**Work to complete**
Go over the entries and report the lines where the word "bevestig" occurs.

**Supplied records**
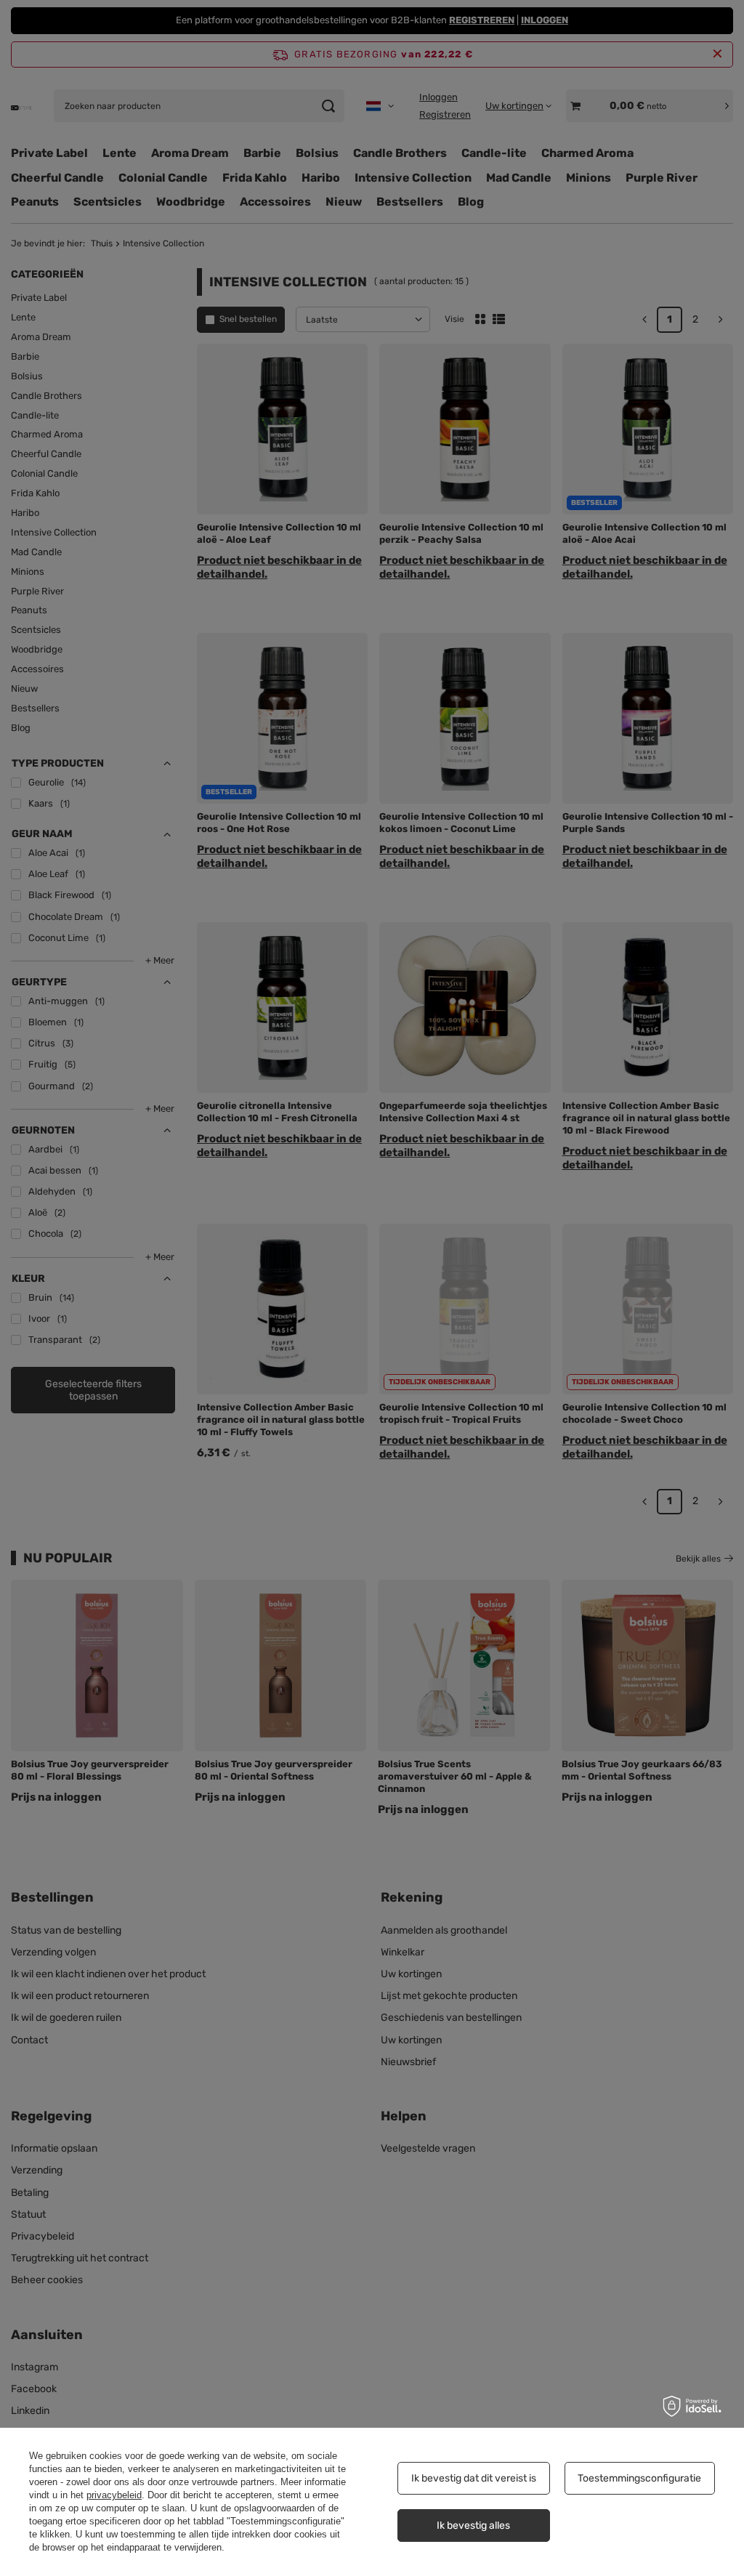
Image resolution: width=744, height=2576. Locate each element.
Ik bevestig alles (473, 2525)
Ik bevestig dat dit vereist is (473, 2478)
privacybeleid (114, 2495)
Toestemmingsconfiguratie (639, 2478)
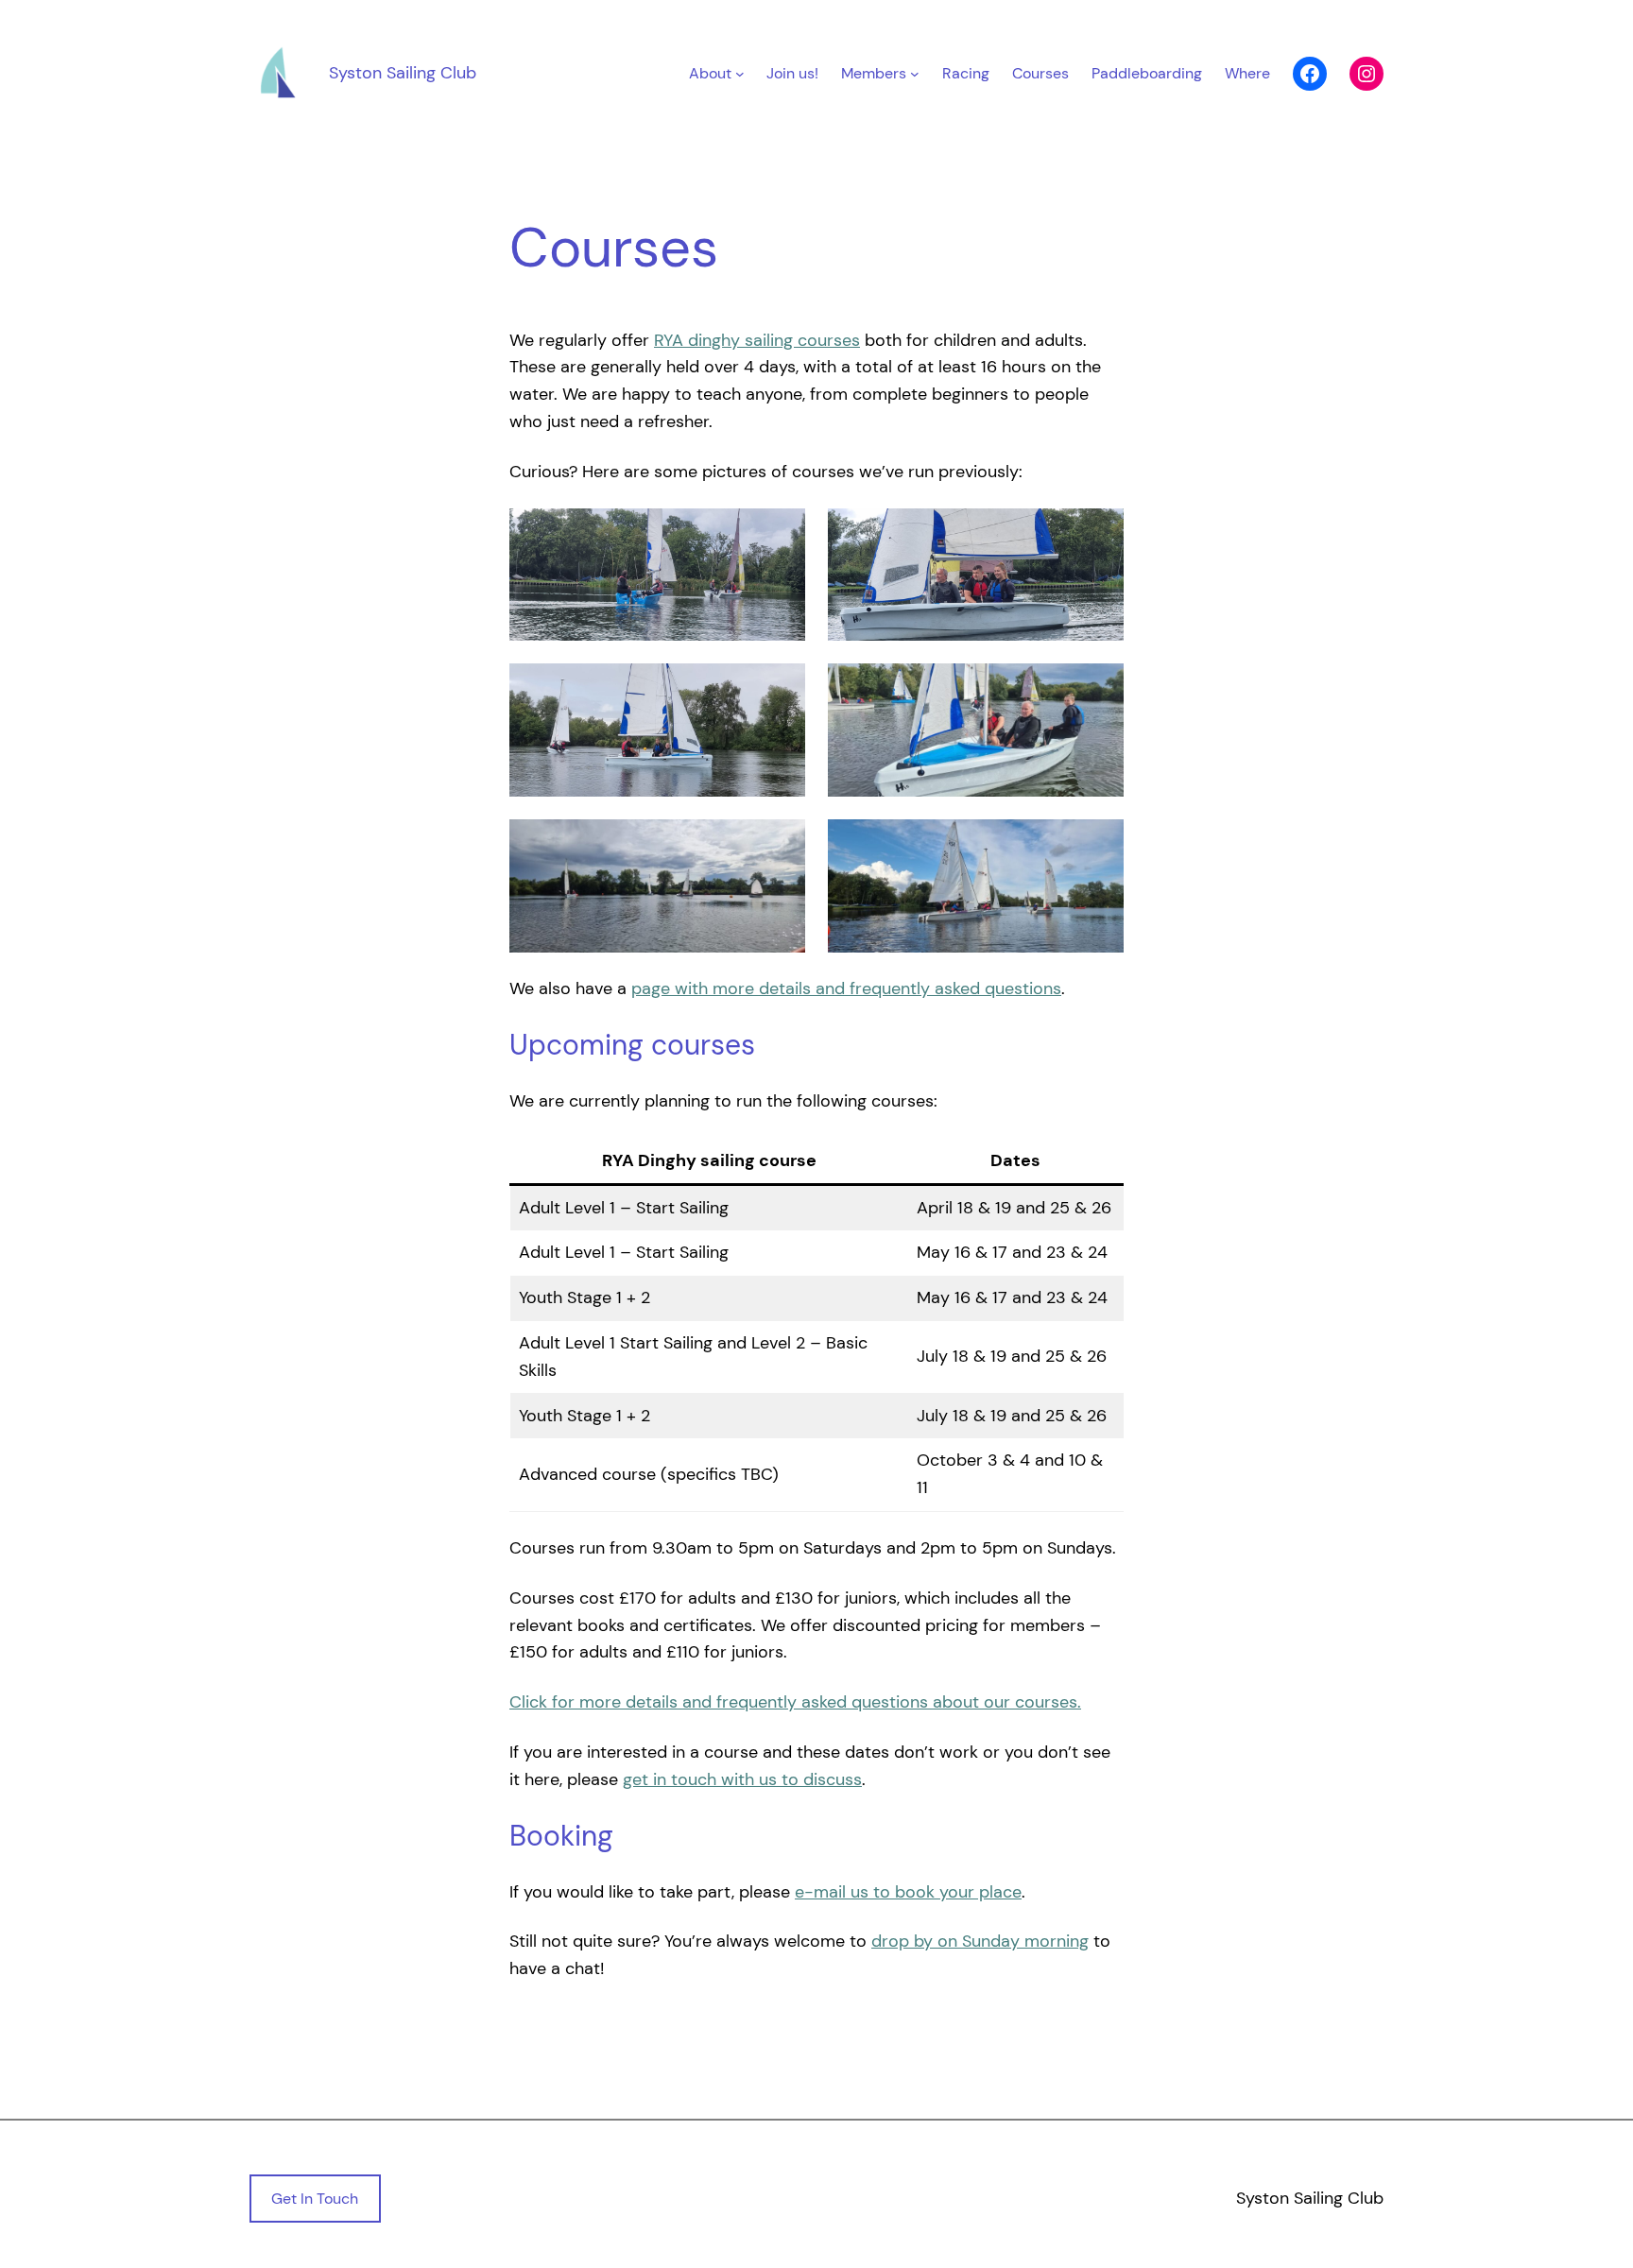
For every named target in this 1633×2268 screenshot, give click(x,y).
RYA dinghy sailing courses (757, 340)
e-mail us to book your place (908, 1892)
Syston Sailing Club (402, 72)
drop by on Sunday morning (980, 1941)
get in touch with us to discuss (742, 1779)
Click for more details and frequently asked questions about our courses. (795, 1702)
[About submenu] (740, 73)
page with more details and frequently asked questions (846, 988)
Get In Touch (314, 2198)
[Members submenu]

**Response to the task**
Ik bevestig alles (473, 2525)
Ik bevestig dat dit vereist is (473, 2478)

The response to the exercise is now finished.